» **Exercise prompt**: Task for the records below: please copy exactly, and only, the lines from the one containing "ESPECTÁCULOS (94, 1241)" to the last line, both included, leaving out the pictures.

» **Excerpted data**:
- - -

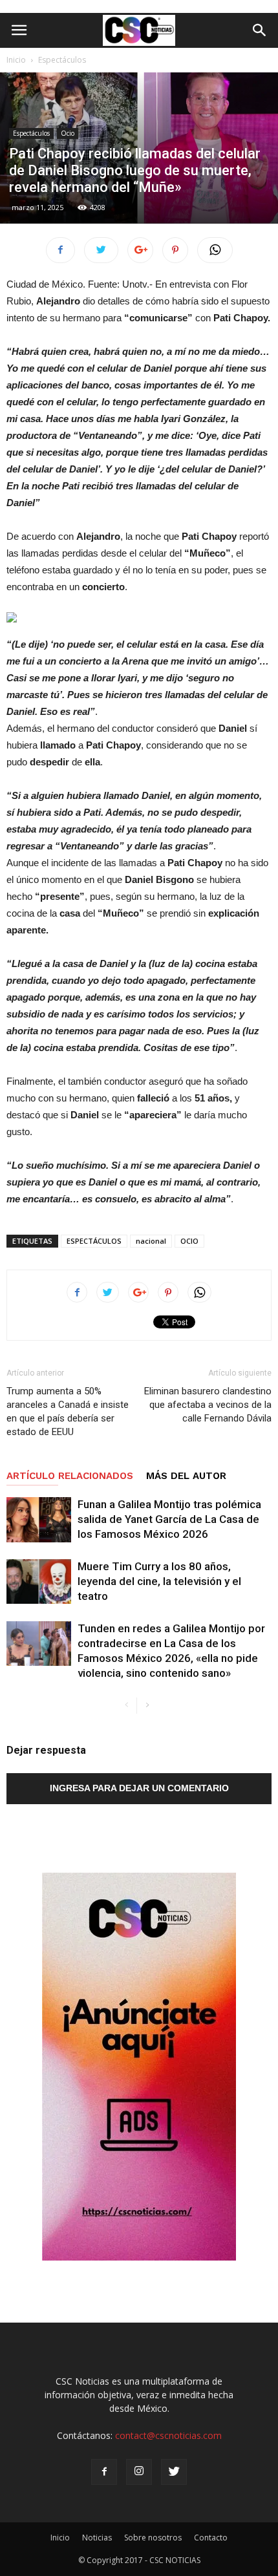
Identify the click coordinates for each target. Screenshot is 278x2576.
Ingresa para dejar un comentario (139, 1788)
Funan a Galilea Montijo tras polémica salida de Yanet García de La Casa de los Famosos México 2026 (169, 1519)
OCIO (189, 1241)
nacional (151, 1241)
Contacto (211, 2537)
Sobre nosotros (153, 2537)
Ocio (67, 133)
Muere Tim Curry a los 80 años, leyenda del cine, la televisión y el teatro (159, 1581)
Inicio (16, 59)
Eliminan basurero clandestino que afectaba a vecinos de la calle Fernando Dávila (208, 1404)
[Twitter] (174, 2472)
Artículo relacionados (69, 1476)
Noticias (97, 2537)
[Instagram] (139, 2472)
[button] (260, 30)
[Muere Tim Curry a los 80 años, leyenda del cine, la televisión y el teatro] (38, 1581)
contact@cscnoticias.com (168, 2435)
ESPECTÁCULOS (94, 1241)
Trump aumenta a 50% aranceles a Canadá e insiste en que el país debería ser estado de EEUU (67, 1411)
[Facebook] (104, 2472)
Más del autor (186, 1476)
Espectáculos (62, 59)
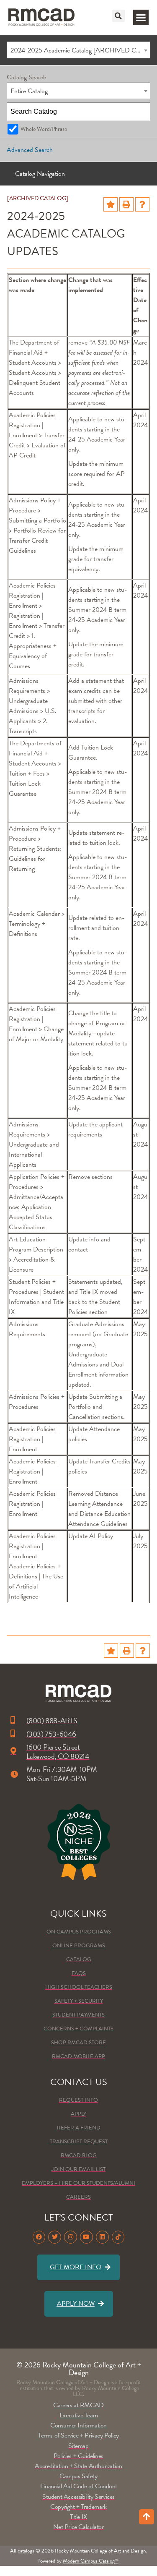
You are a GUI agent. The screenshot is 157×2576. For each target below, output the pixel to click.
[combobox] (78, 50)
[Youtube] (86, 2237)
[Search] (141, 111)
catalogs (26, 2551)
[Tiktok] (118, 2237)
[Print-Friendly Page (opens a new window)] (126, 204)
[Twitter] (54, 2237)
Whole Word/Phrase (44, 129)
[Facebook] (39, 2237)
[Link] (41, 17)
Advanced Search (30, 150)
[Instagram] (70, 2237)
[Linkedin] (102, 2237)
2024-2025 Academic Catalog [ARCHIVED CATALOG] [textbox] (80, 50)
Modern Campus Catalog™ (90, 2561)
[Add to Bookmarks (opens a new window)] (110, 204)
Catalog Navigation (40, 174)
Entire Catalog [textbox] (29, 91)
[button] (118, 16)
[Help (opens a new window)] (142, 204)
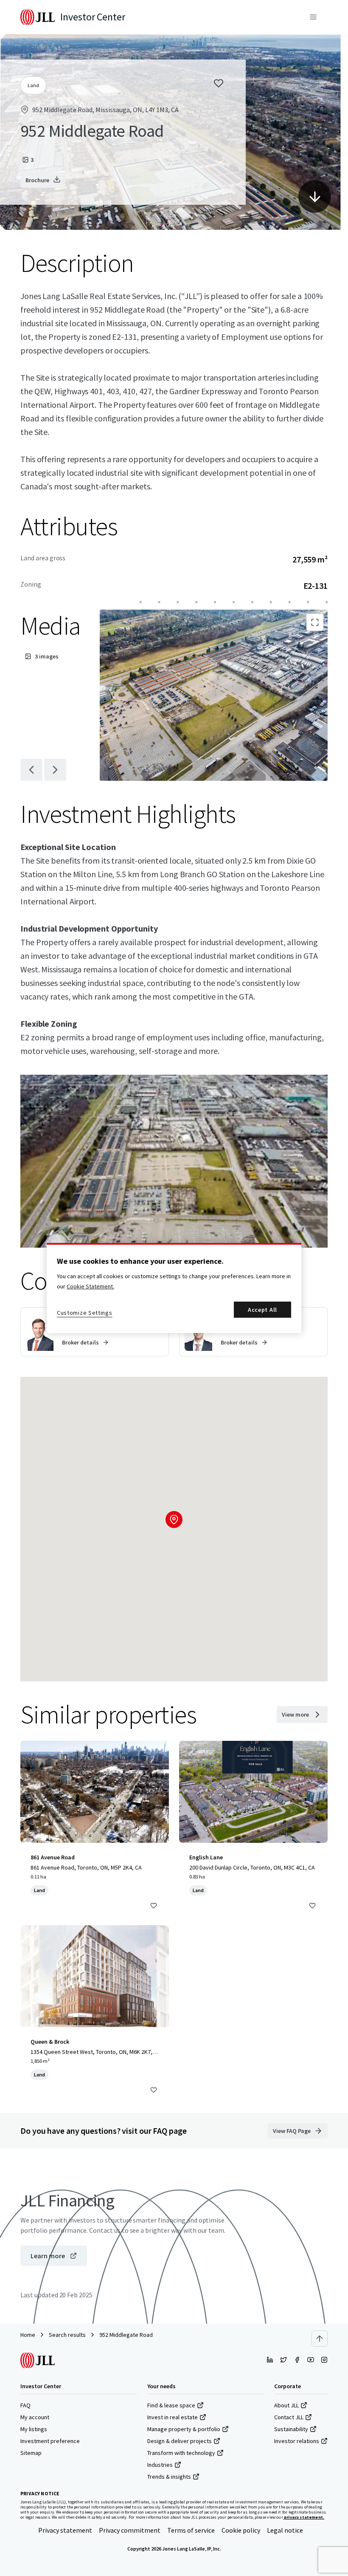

- - -

» **Response**:
ESPECTÁCULOS (94, 1241)
Trump aumenta a 50% aranceles a Canadá e insiste en que el país debería ser estado de EEUU (67, 1411)
[Facebook] (104, 2472)
Más del autor (186, 1476)
Espectáculos (62, 59)
You are a GUI agent. The screenshot is 157×2576. For each target below, output the pixel to click.
[combobox] (78, 50)
[Youtube] (86, 2237)
[Search] (141, 111)
catalogs (26, 2551)
[Tiktok] (118, 2237)
[Print-Friendly Page (opens a new window)] (126, 204)
[Twitter] (54, 2237)
Whole Word/Phrase (44, 129)
[Facebook] (39, 2237)
[Link] (41, 17)
Advanced Search (30, 150)
[Instagram] (70, 2237)
[Linkedin] (102, 2237)
2024-2025 Academic Catalog [ARCHIVED CATALOG] [textbox] (80, 50)
Modern Campus Catalog™ (90, 2561)
[Add to Bookmarks (opens a new window)] (110, 204)
Catalog Navigation (40, 174)
Entire Catalog [textbox] (29, 91)
[button] (118, 16)
[Help (opens a new window)] (142, 204)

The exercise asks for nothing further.